* _Task instructions_: Copy out every line of the listing in which "agent" appears.
============
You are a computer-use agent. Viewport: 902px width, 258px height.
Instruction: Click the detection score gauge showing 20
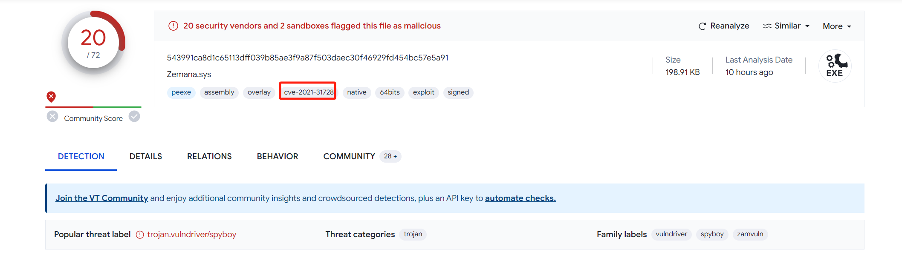[x=93, y=43]
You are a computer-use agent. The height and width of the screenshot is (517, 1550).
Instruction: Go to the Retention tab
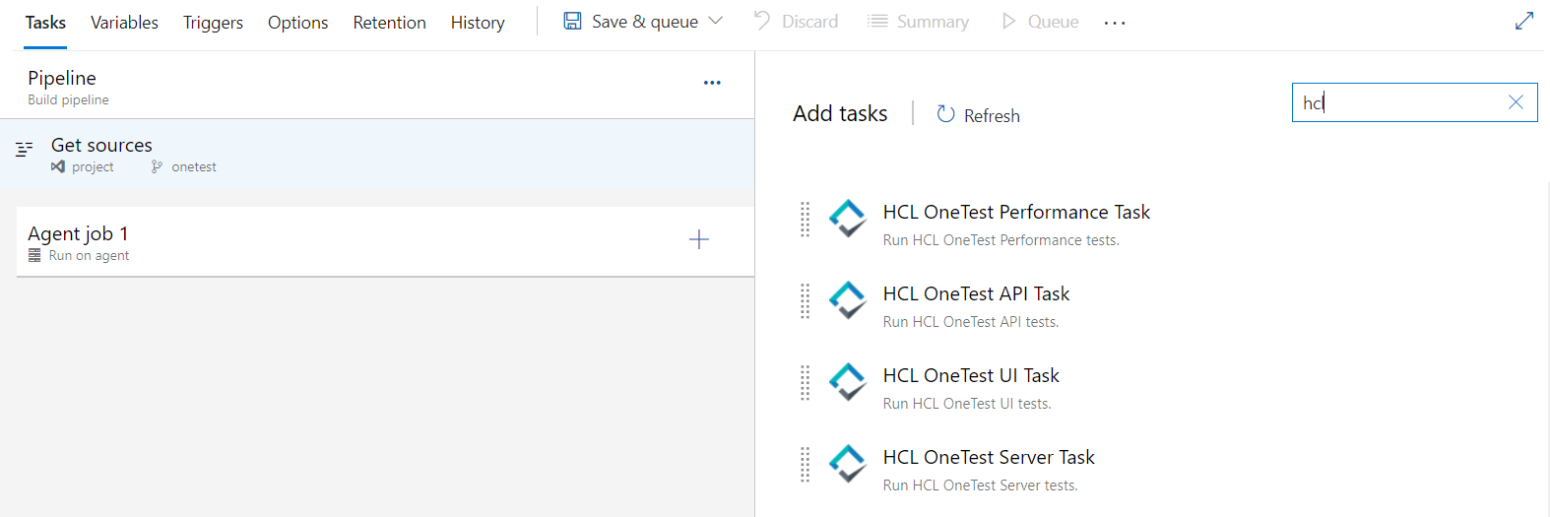coord(389,22)
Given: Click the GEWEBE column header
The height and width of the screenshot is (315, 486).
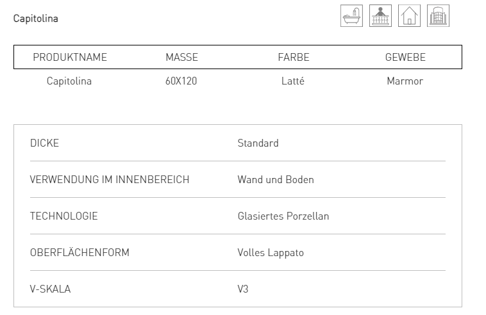Looking at the screenshot, I should 405,58.
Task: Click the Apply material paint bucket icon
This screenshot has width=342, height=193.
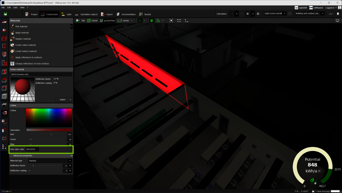Action: coord(13,33)
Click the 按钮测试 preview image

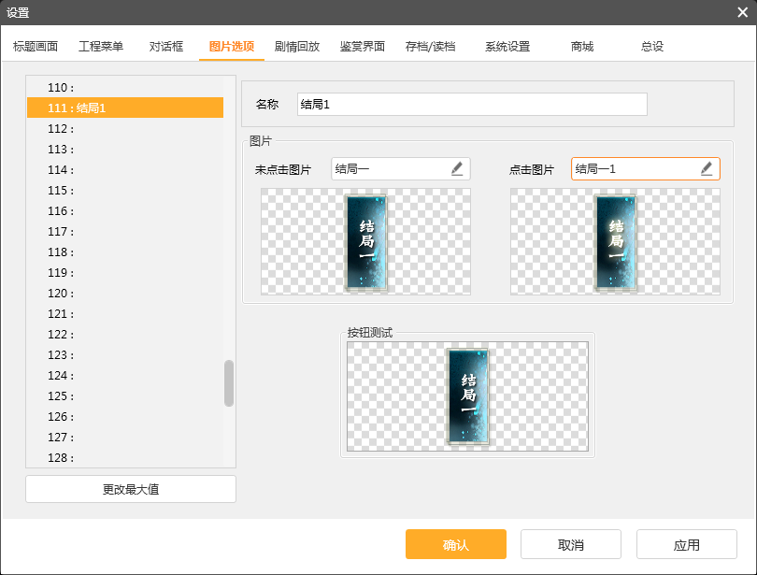click(x=467, y=395)
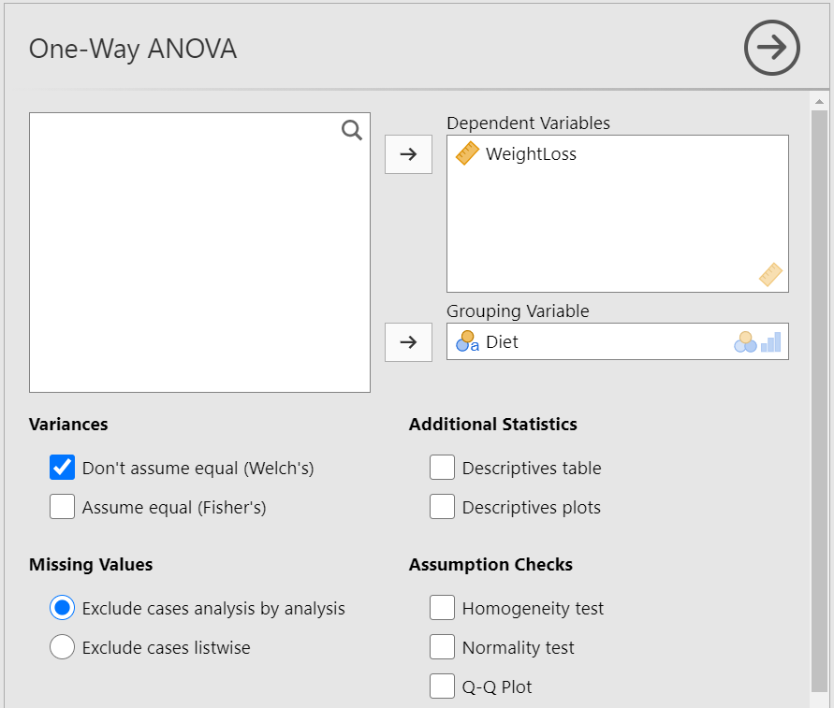Check the Normality test box
This screenshot has height=708, width=834.
(x=442, y=647)
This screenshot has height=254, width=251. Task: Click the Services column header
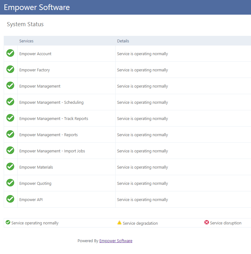coord(26,41)
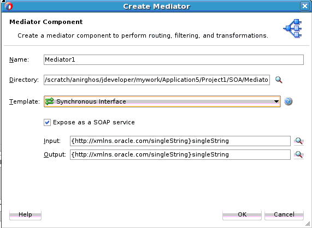
Task: Click the Create Mediator title bar
Action: coord(157,6)
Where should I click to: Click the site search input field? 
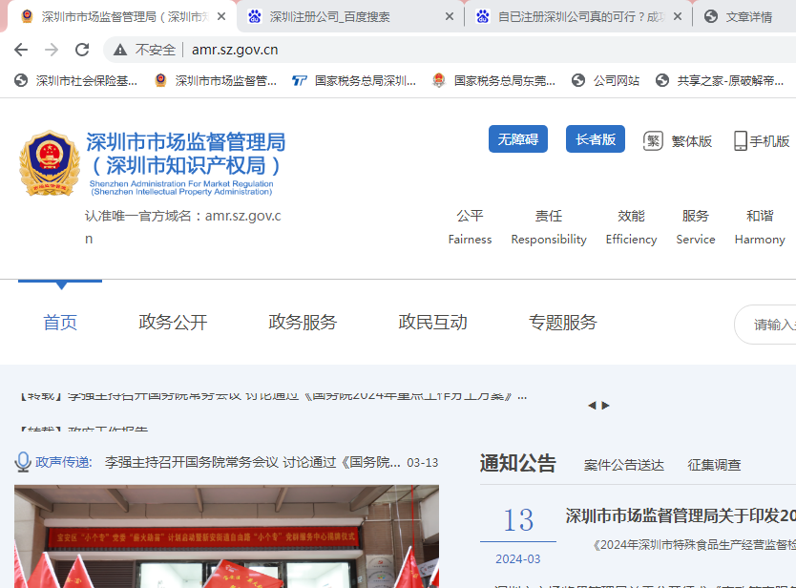(768, 325)
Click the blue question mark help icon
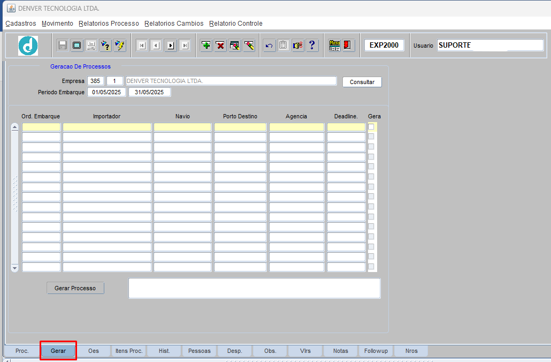This screenshot has height=362, width=551. (x=312, y=46)
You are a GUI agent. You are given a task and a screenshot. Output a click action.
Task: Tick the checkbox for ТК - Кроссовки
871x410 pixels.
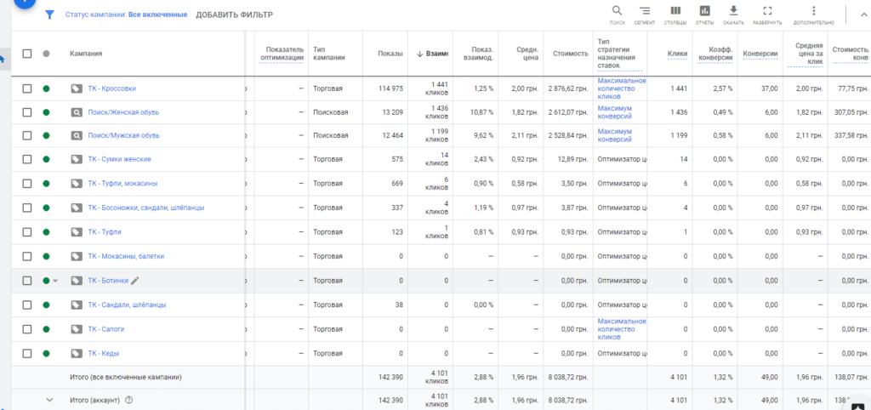tap(26, 88)
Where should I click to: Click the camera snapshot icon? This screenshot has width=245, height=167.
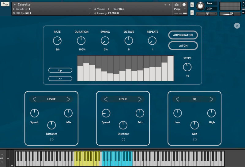point(176,5)
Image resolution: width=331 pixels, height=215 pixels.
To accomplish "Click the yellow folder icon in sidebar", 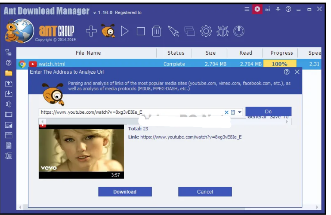I will point(8,73).
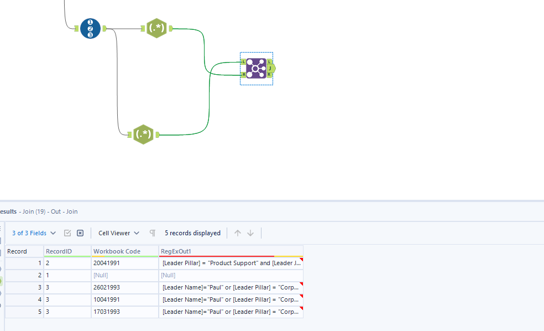Expand the Cell Viewer dropdown
The image size is (544, 331).
(x=119, y=233)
============
* _Answer to the problem_:
You are a computer-use agent. Viewport: 902px width, 258px height.
You are a computer-use agent. The height and width of the screenshot is (517, 1550).
You are a GUI agent. You are given a task and a screenshot. Output a click action.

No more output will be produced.